• _PASSAGE TO READ_
On Silent Worship and Quakerism

Quakers have traditionally believed that through silent worship together, each person can receive the gift of God’s presence and the light of God’s truth. Some Quakers use different images or concepts for God, such as “Spirit” or “the Light”. We believe that each of us has access to this Divine Spirit, and that our personal experiences of the Divine, as tested in community together, hold authority in the spiritual life. We believe that each person can hold direct communion with God, and that we do not need our spiritual lives to be mediated by religious leaders, rites, or outwards sacraments.  Meeting together in group worship helps to clarify our vision and to inspire and guide us.

Quakers emphasize what we do together, more than what we believe.  Because we ascribe to no formal creed, we focus on our shared experiences in silent, unprogrammed Meeting for Worship and in our careful, deliberate decision making processes.

Through the centuries, Friends have found that certain values help us in our efforts to live in accordance with the Truth we’ve discovered together in worship.  Living simply, and upholding the values of peace (creative nonviolence), integrity, community, equality, and stewardship, help us to hear the will of God and to live according to it.

• _RAW DATA_
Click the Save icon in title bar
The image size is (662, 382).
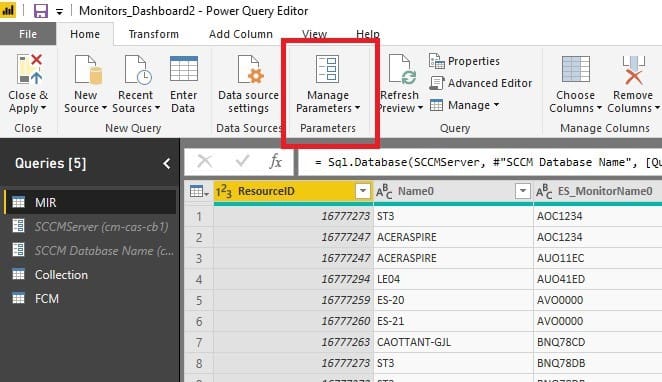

• _TASK LIST_
1. Copy out the passage of the text on Quaker silent worship that opens with the words containing "Quakers have traditionally" and closes with "and guide us.".
2. Continue the text on Quaker silent worship from the point where it stops.

• _RESPONSES BY TASK_
1.
Quakers have traditionally believed that through silent worship together, each person can receive the gift of God’s presence and the light of God’s truth. Some Quakers use different images or concepts for God, such as “Spirit” or “the Light”. We believe that each of us has access to this Divine Spirit, and that our personal experiences of the Divine, as tested in community together, hold authority in the spiritual life. We believe that each person can hold direct communion with God, and that we do not need our spiritual lives to be mediated by religious leaders, rites, or outwards sacraments.  Meeting together in group worship helps to clarify our vision and to inspire and guide us.

2.
Gunpowder worship

"The Religious Society of Friends was explicitly Christian in its origins.  Today, many Friends consider ourselves Christians, and many do not.  There are nontheist Friends, as well.  Still, with Baltimore Yearly Meeting, we can affirm, “'Each person must prayerfully seek individual guidance and must follow the Light found within. Each will be helped by studying the developing interpretations of God in the Bible and in the ideas of the great spiritual leaders of all faiths. Help may be found as one ponders the life and the teaching of Jesus. The Divine Spirit became so wholly Jesus’s own that his teaching, example, and sacrificial life reveal the will of God to humanity.'"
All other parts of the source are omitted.